METEOROLOGIST JEFF HABY
Water vapor varies by volume in the atmosphere from a trace to about 4%. Therefore, on average, only about 2
to 3% of the molecules in the air are water vapor molecules. The amount of water vapor in the air is small in extremely
arid areas and in location where the temperatures are very low (i.e. polar regions,
very cold weather). The
volume of water vapor is about 4% in very warm and humid tropical air.
Why can't the amount of water vapor in the air be greater than 4%?

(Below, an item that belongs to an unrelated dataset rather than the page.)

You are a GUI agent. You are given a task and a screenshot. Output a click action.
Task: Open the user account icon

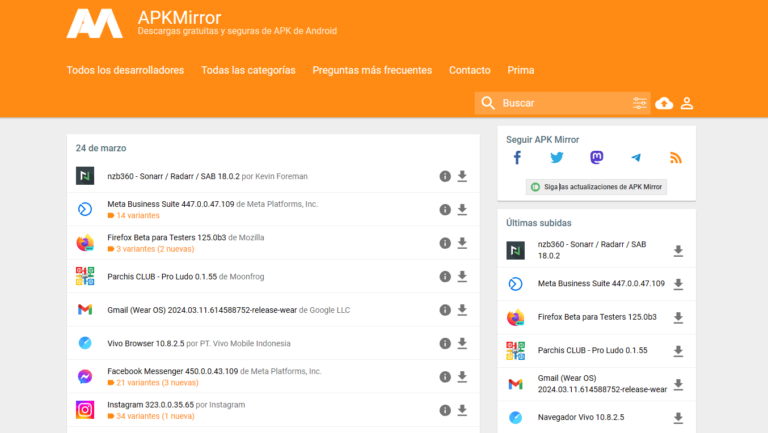tap(687, 103)
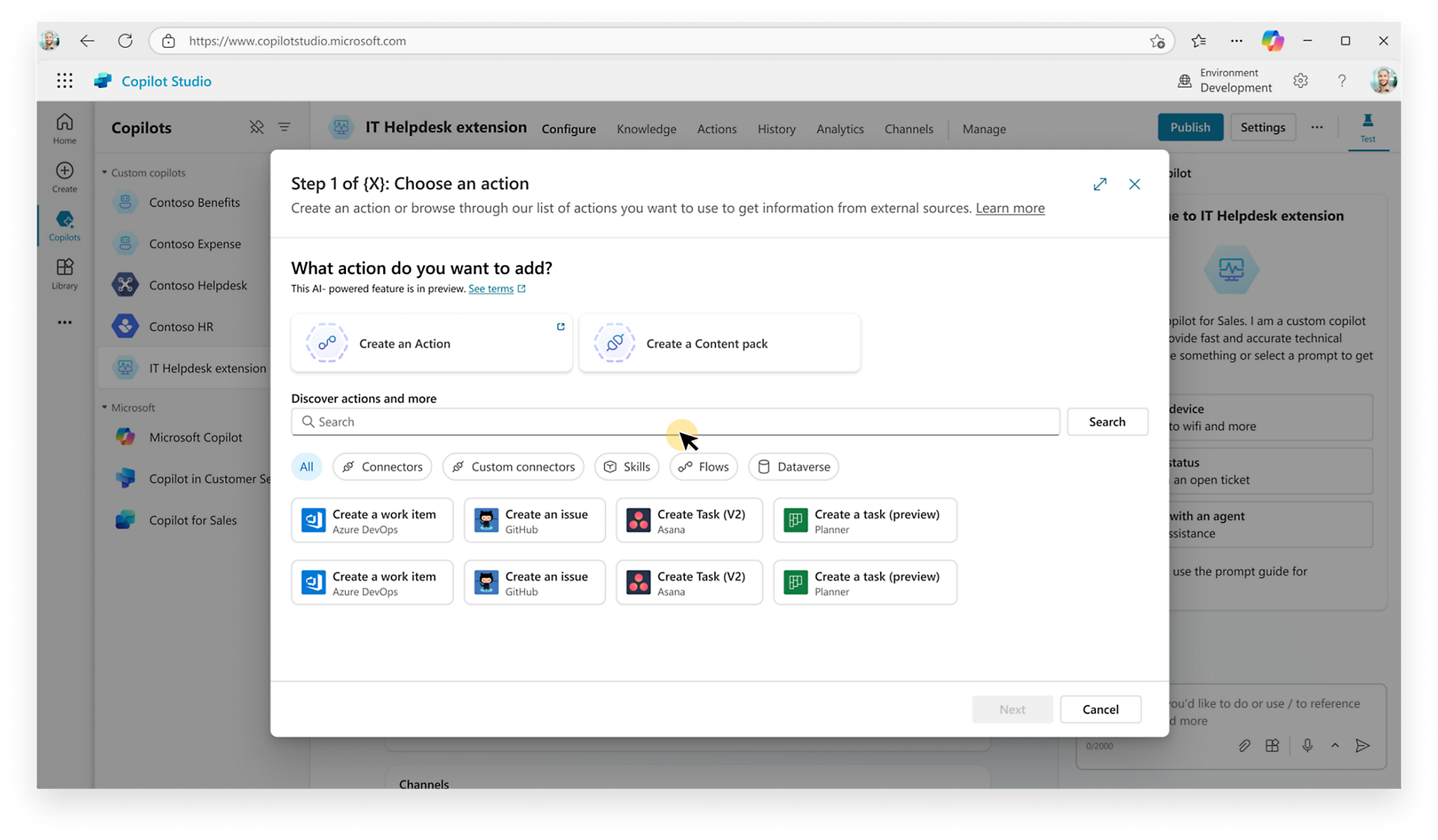
Task: Click the Azure DevOps work item icon
Action: coord(313,519)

The answer is because temperature sets a limit to how much water vapor can be in the air. Even in tropical air,
once the volume of water vapor in the atmosphere approaches 4% it will begin to condense out of the air. The
condensing of water vapor prevents the percentage of water vapor in the air from increasing. If temperatures
were much warmer, there would be a potential to have more than 4% water vapor in the atmosphere. Think about
the steam trapped in a tea kettle. The very warm temperatures and higher pressures allow for a large amount of
water vapor to exist in the air within the tea kettle. Just from watching the steam leave the tea kettle, one can
get an idea of the water vapor density within that kettle. The amount of water vapor within the air in the kettle
is greater than 4%. If the earth's oceans were placed on the planet Venus, the ocean water would boil into the
atmosphere and produce a very dense steam (current surface temperatures on Venus are 900 degrees Fahrenheit with
an average sea level pressure of 92,000
millibars (92 times that of Earth)). Under this amount of enormous heat
and pressure (hot enough to melt lead), water vapor would well exceed 4% of the atmosphere by volume. As a note,
Venus does not have any significant amounts of water vapor; the atmosphere of Venus is 96% carbon dioxide and
3.5% nitrogen. In summary, temperature determines the maximum amount of water vapor that can exist in the air.
The higher the temperature, the greater the potential percentages of water vapor in the air.